![Bulk RNA-seq (4): Mapping and Quality Control with STAR, Qualimap, and featureCounts](/images/gGtLYrNR1af7jxW_hu7b7071b4195e7df5666eecdb10736f3a_449380_1110x0_resize_lanczos_3.png)
Bulk RNA-seq (4): Mapping and Quality Control with STAR, Qualimap, and featureCounts
Note
This section of the blog series will guide you through mapping RNA-seq read files to a genome index using STAR, performing quality control (QC) with Qualimap, and generating count data with featureCounts. Each step is crucial for ensuring the accuracy and reliability of RNA-seq data analysis.
1. Installing STAR
STAR (Spliced Transcripts Alignment to a Reference) is a widely used aligner for RNA-seq data. To install STAR, follow the official manual :
# Download the latest STAR source from releases
wget https://github.com/alexdobin/STAR/archive/2.7.9a.tar.gz
tar -xzf 2.7.9a.tar.gz
cd STAR-2.7.9a/source
make STAR
# Verify the installation
STAR
2. Generating Genome Index
Before mapping, it’s essential to generate a genome index. I used mouse genome data from GENCODE for this purpose.

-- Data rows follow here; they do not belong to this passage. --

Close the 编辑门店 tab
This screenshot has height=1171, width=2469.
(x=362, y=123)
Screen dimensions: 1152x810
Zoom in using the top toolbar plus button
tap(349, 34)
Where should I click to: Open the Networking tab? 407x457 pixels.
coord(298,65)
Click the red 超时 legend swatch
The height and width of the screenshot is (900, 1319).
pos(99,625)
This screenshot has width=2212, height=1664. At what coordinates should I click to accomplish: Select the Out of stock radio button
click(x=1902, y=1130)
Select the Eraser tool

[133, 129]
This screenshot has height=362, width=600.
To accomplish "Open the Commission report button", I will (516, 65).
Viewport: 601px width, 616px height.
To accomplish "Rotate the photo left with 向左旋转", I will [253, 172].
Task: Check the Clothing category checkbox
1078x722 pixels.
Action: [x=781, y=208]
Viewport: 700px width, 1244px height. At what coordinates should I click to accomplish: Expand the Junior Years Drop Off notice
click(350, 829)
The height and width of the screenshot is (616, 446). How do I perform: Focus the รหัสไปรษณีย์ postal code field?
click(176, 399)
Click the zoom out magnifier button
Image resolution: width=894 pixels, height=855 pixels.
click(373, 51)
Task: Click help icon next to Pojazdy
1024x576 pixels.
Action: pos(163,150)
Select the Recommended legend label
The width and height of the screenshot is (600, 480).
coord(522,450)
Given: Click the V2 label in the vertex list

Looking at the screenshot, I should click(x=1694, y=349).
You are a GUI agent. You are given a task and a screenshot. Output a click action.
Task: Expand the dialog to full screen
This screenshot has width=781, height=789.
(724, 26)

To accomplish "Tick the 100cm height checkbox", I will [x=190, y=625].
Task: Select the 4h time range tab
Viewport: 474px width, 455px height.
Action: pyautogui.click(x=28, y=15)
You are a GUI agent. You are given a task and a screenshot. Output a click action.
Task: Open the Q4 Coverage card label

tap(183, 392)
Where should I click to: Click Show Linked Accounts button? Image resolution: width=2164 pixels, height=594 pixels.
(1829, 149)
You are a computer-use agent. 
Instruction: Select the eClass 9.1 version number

To generate the genome index, create a new folder named index
and run STAR:
#create a new folder named as index
mkdir /home/xxx/reference/index
#running STAR for the generation of index
STAR --runThreadN 10
--runMode genomeGenerate
--genomeDir index/
--genomeFastaFiles GRCh38.p13.genome.fa
--sjdbGTFfile gencode.v38.annotation.gtf
--sjdbOverhang 35
3. Mapping with STAR in Two-Pass Mode
Mapping in two-pass mode allows STAR to use splice junctions discovered in the first pass to improve alignment in the second pass:
STAR --runThreadN 10 \
--runMode alignReads \
--readFilesCommand zcat \
--twopassMode Basic \
--outSAMtype BAM SortedByCoordinate \
--genomeDir ~/reference/genome/grcm39/index/ \
--readFilesIn 2_R1_val_1.fq.gz 2_R2_val_2.fq.gz \
--outFileNamePrefix ~/wkdir
Mapping typically takes about 6 minutes per sample. The log.final.out
file provides important statistics like mapping rate and number of multi-mappers.
![](https://s2.loli.net/2022/05/11/8prfhg9vVDxywFE.png)
4. Quality Control with Qualimap
Qualimap is a tool that provides additional QC metrics for mapping data. To run Qualimap on your BAM files:
~/qualimap_v2.2.1/qualimap rnaseq -bam ~/dir/xxx.bam -gtf ~/dir/annotation.gtf -outdir ~/dir/WT1 --java-mem-size=8G
Qualimap reports include the percentage of reads mapped and the proportion of reads mapped to exonic regions.
5. Generating Count Data with featureCounts
featureCounts quantifies read counts per gene based on the mapping results:
featureCounts -s 2 -p -t gene -g gene_id -a ~/dir/annotation.gtf -o counts.txt *.bam
Remove unnecessary columns for a cleaner count table:
cut -f1,7-100 counts.txt > featurecounts.txt
Through these steps, you can map RNA-seq reads, perform detailed quality control, and generate count data for downstream analysis, ensuring a robust foundation for exploring gene expression.